The pair soon learnt what they’d gotten themselves in for. “How wrong we were,” says Zoe.

The house and estate had become somewhat dilapidated and overgrown due to years of what Purcell describes as “benevolent neglect”. The couple conducted a detailed sustainability study on the house and arrived at a rather dramatic conclusion.

“The house was utterly unsustainable,” says Purcell. “Its only hope was introducing a life-saving circulation, which possibly a large number of people could bring.”

They decided to open the house to events, billing it as an alternative big house. “To be honest we couldn’t think of what else we were going to do,” recalls Purcell.

It was way too quiet for us all alone. So we unlocked the gates, turned on the lights and waited to see who and what showed up.

“I don’t know whether we were just incredibly lucky, or whether it was simply testament to the miracles that happen when you offer up your trust, but the most amazing people showed up, and continue to show up.”

“With their imaginative, kind and enthusiastic support, Killyon Manor hasn’t looked back. Neither have we.”

In 2014, the estate hosted the first Another Love Story. The festival, organised by Homebeat and Happenings, describes itself as a “bespoke weekender of music, art, whimsy and fun”. The ballroom serves as the main stage and attendees are invited to camp on the estate, within spitting distance of the house.
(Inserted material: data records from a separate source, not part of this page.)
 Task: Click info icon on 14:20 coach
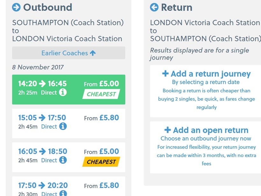63,92
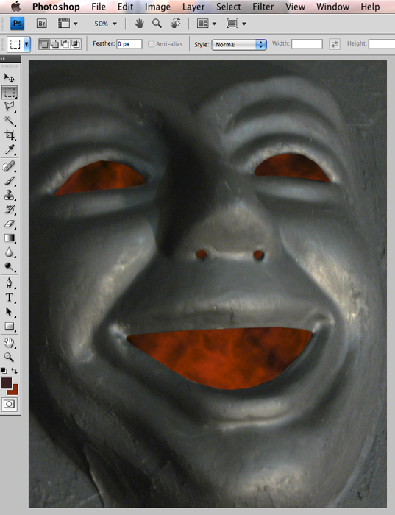Click the Feather input field
Image resolution: width=395 pixels, height=515 pixels.
(129, 44)
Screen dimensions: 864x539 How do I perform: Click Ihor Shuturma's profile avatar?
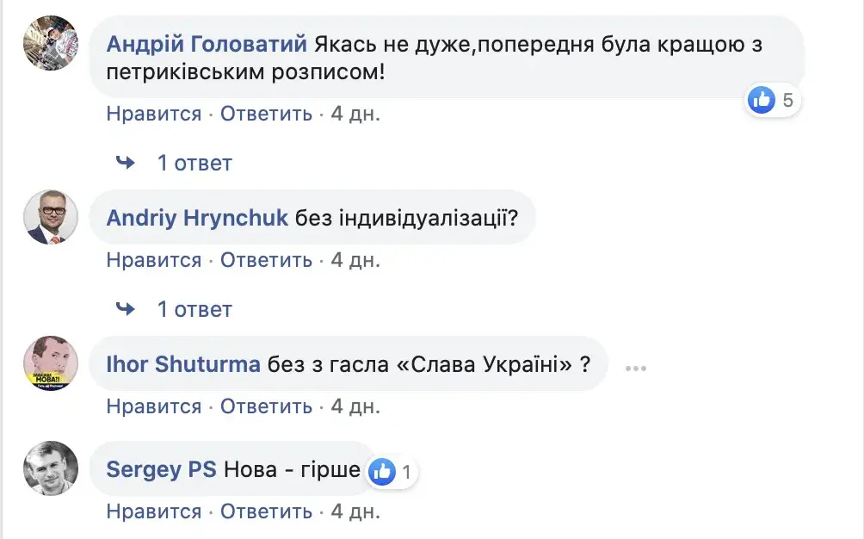[51, 362]
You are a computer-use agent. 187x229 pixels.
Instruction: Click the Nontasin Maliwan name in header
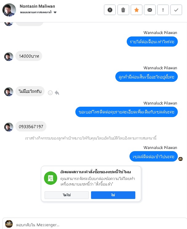click(x=37, y=6)
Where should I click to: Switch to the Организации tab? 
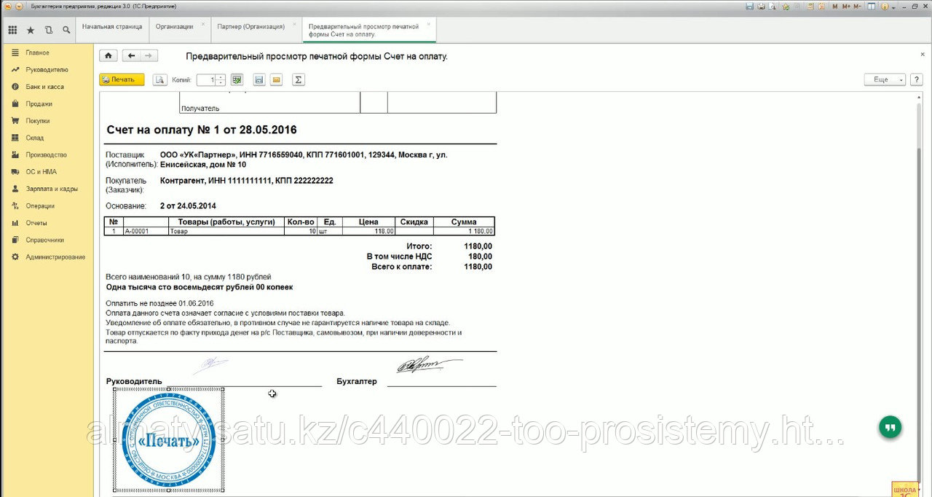coord(174,26)
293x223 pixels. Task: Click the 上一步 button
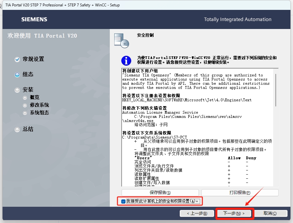197,214
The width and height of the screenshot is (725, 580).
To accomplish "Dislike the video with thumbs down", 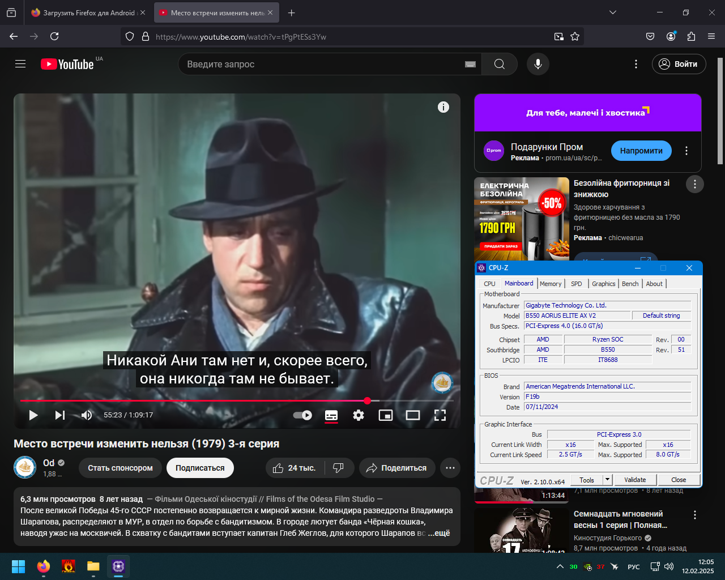I will coord(339,468).
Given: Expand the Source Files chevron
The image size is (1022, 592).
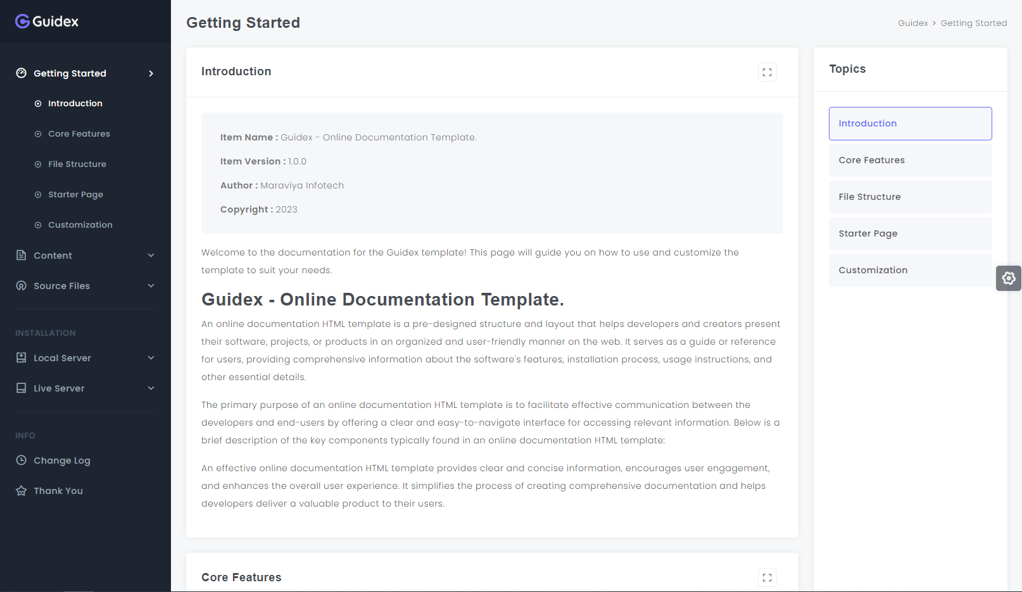Looking at the screenshot, I should point(151,286).
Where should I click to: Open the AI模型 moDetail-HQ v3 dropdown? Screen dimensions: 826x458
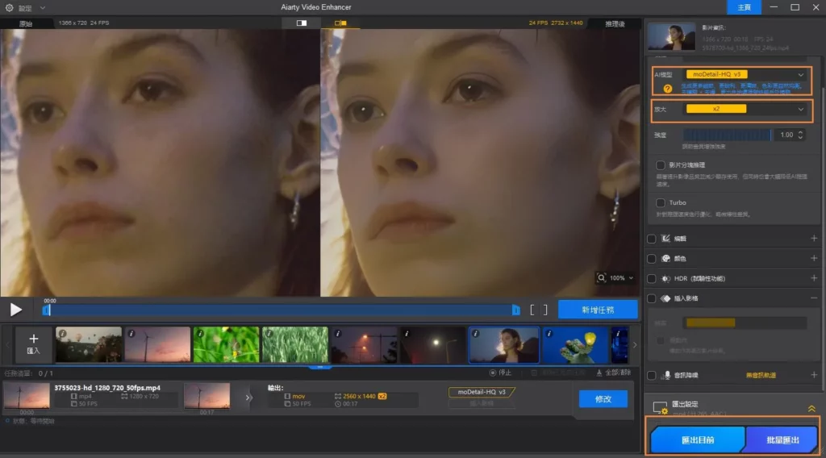744,74
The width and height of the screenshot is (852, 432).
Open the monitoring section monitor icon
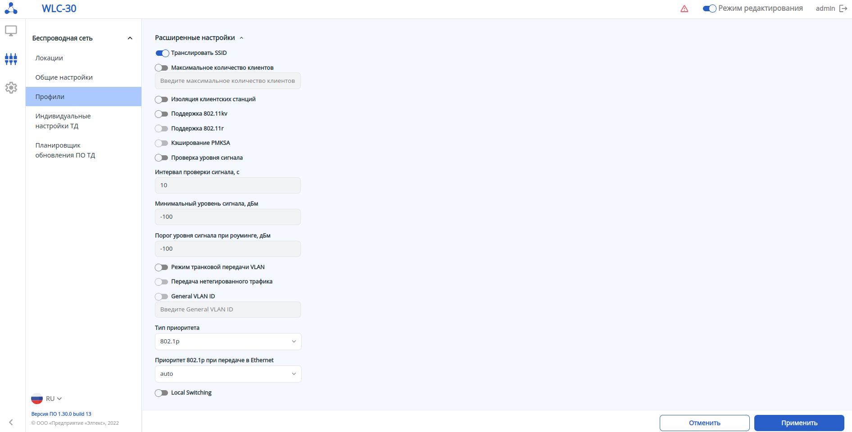(x=11, y=31)
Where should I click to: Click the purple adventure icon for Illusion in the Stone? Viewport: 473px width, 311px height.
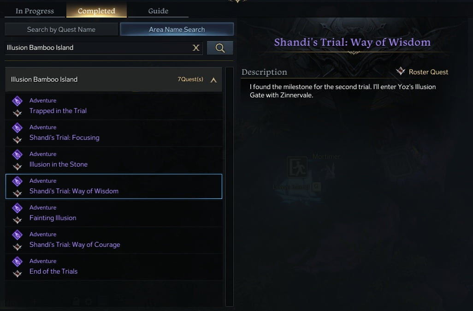[x=17, y=154]
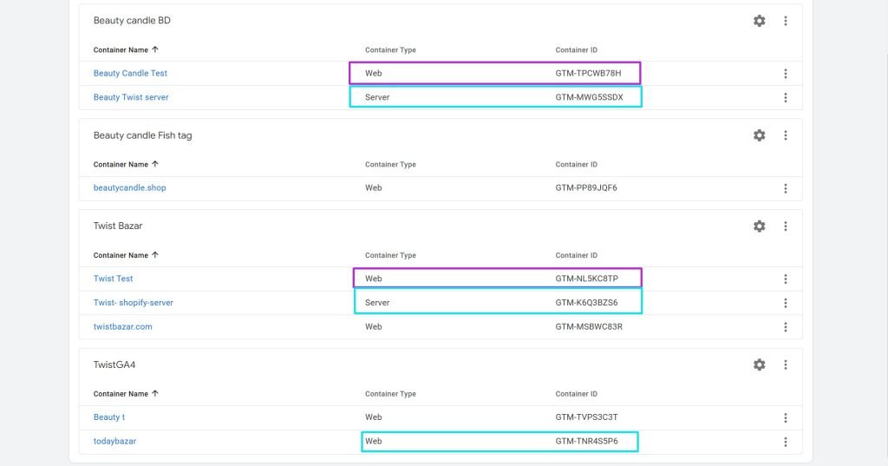Sort Beauty candle BD containers by Container Name
This screenshot has width=888, height=466.
coord(126,49)
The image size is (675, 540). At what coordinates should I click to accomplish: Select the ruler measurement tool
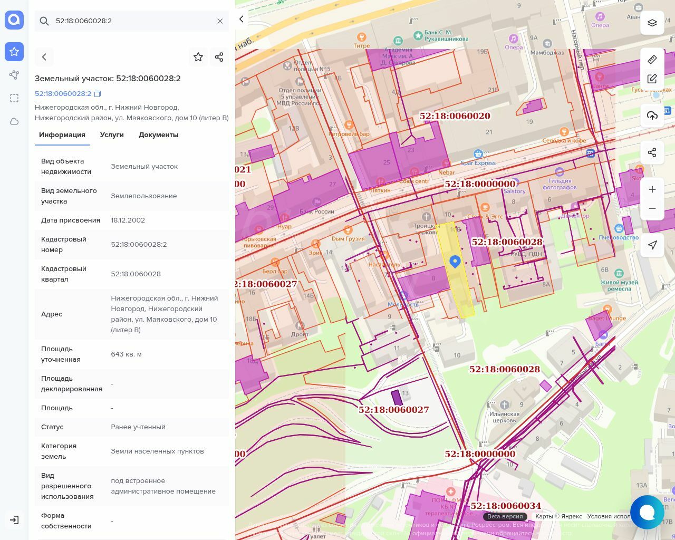pyautogui.click(x=652, y=60)
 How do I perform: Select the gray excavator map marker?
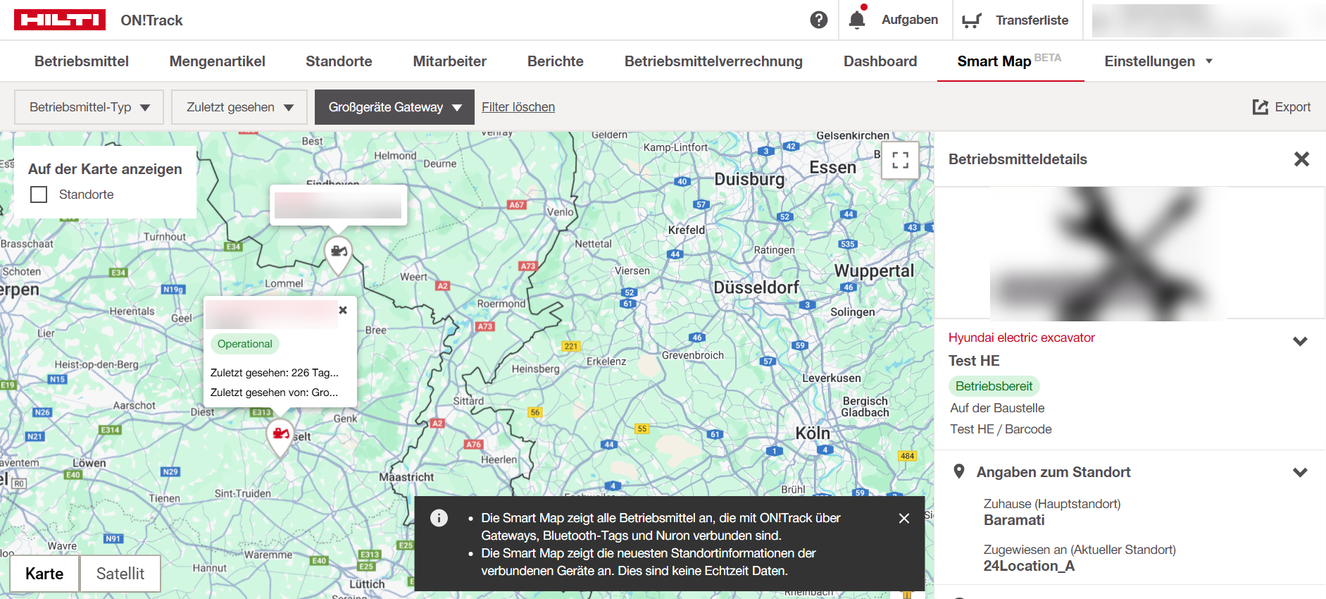[x=339, y=252]
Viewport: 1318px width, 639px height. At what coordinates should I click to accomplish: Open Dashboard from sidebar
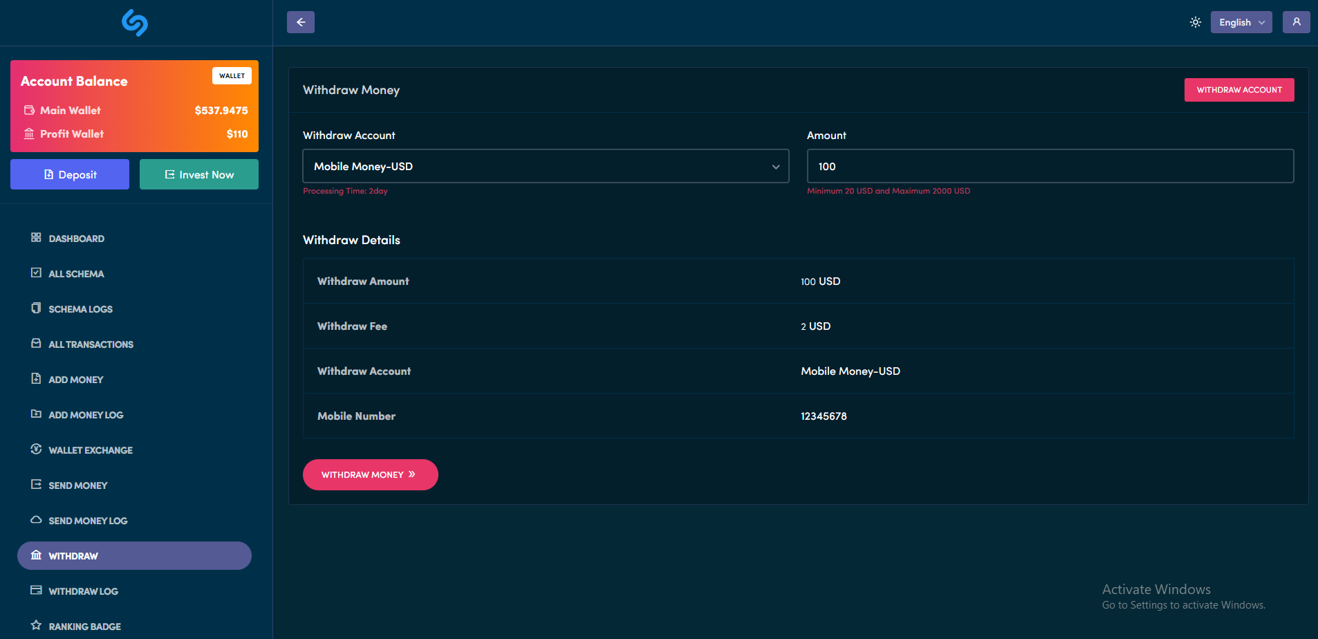(76, 239)
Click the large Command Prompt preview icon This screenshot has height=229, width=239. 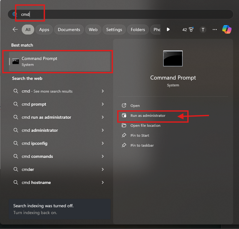[x=173, y=58]
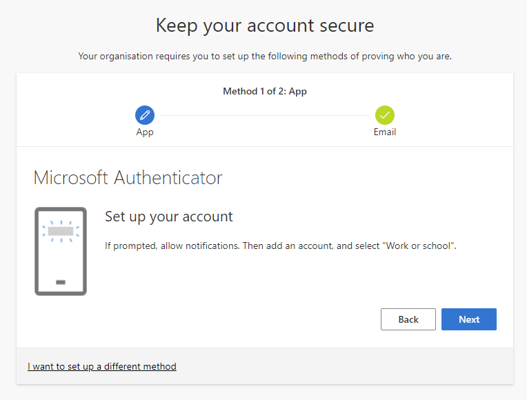The image size is (527, 400).
Task: Click the blue pencil App step icon
Action: [x=145, y=115]
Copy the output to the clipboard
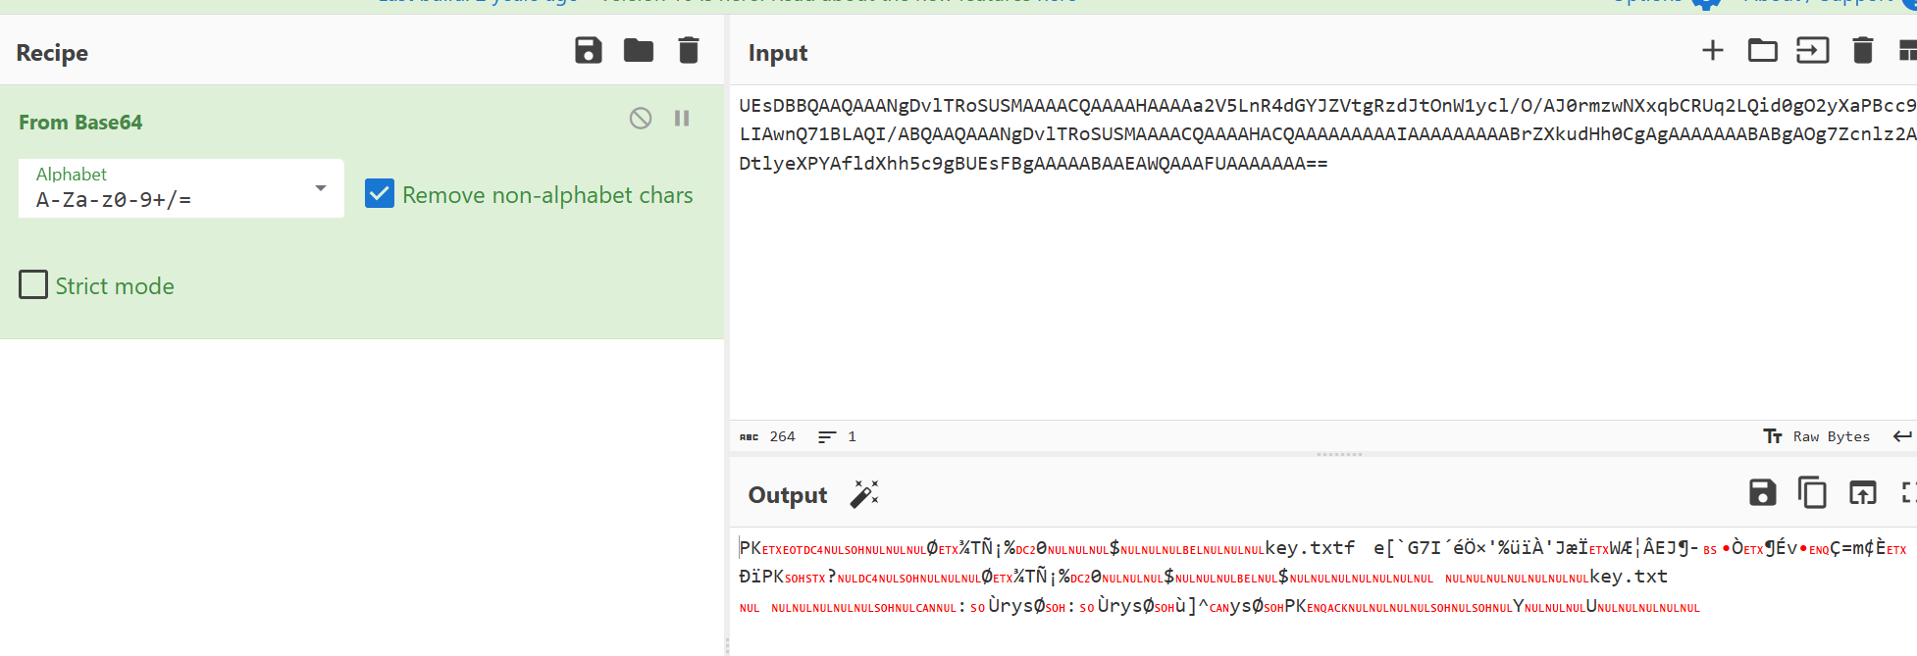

Was Purcell at all reticent about hosting a festival?

“The decision to have a festival here seems rather reckless in retrospect,” she says. “But at the heart of this festival is a sound core of really good, mindful and fun-loving people who make the event a positive experience every year.”

It’s disruptive, but mostly in a good way. A big old place like this needs the cobwebs to be blown away and the roof lifted every now and again. It’s mad how much the festival breathes life into the place.

“Within a month, apart from the odd cable-tie and a vaguely warm feeling inside, you’d hardly imagine anyone had been here.”

Another festival due to take place in a private property this summer is All Together Now. It’s a new entrant to the summer festival lineup and is due to take place in Curraghmore House, an estate in Portlaw, Co. Waterford.

The house sits on 2,500 acres, making it the largest private demesne in Ireland. It is currently occupied by Lord Waterford and his family.

“I have owned Curraghmore since the passing of my father three years ago,” explains Lord Waterford. “It has been in the family for 800 years.”

Since taking over the estate, Lord Waterford has sought to make it more open to the public, a decision that was in part motivated by the financial realities of running the estate:

It is nice to share the estate with people but it is also becoming a very good revenue stream for the estate. When I took over we were losing money and had to create additional income to survive.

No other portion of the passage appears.